>>>>>

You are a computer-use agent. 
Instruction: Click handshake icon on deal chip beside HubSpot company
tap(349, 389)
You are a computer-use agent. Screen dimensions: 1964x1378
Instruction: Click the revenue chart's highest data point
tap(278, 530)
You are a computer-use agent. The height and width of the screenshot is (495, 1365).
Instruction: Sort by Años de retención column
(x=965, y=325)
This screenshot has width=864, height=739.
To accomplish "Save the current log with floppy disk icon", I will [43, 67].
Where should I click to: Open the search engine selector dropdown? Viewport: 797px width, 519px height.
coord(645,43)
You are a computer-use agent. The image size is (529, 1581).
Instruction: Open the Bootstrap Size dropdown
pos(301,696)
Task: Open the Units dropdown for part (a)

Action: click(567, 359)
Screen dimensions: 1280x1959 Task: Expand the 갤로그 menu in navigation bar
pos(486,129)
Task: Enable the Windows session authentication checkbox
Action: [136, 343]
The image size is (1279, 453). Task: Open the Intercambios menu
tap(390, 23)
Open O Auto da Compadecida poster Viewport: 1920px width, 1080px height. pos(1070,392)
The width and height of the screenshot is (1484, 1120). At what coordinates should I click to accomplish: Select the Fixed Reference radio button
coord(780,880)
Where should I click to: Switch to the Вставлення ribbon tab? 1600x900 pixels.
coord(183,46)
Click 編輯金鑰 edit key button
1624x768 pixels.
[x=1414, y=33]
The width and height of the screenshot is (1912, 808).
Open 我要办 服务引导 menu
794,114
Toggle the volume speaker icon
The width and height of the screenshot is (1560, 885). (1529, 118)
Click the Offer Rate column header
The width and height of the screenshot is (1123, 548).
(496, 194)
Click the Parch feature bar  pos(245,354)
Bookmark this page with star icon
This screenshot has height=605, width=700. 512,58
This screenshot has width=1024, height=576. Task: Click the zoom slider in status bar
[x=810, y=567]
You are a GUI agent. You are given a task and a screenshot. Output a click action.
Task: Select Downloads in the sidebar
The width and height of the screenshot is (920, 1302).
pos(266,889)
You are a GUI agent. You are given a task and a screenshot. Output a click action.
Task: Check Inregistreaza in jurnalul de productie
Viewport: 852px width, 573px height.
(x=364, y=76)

<<<<<

▸ WHAT IS EXPECTED: Where in the records above does the word "computer" appear? Copy each line that holds it.

▸ RESPONSE AREA:
You are a computer-use agent. 
You are a computer-use agent. Screen dimensions: 1964x1378
You are a computer-use agent. The height and width of the screenshot is (495, 1365).
You are a computer-use agent. The image size is (529, 1581).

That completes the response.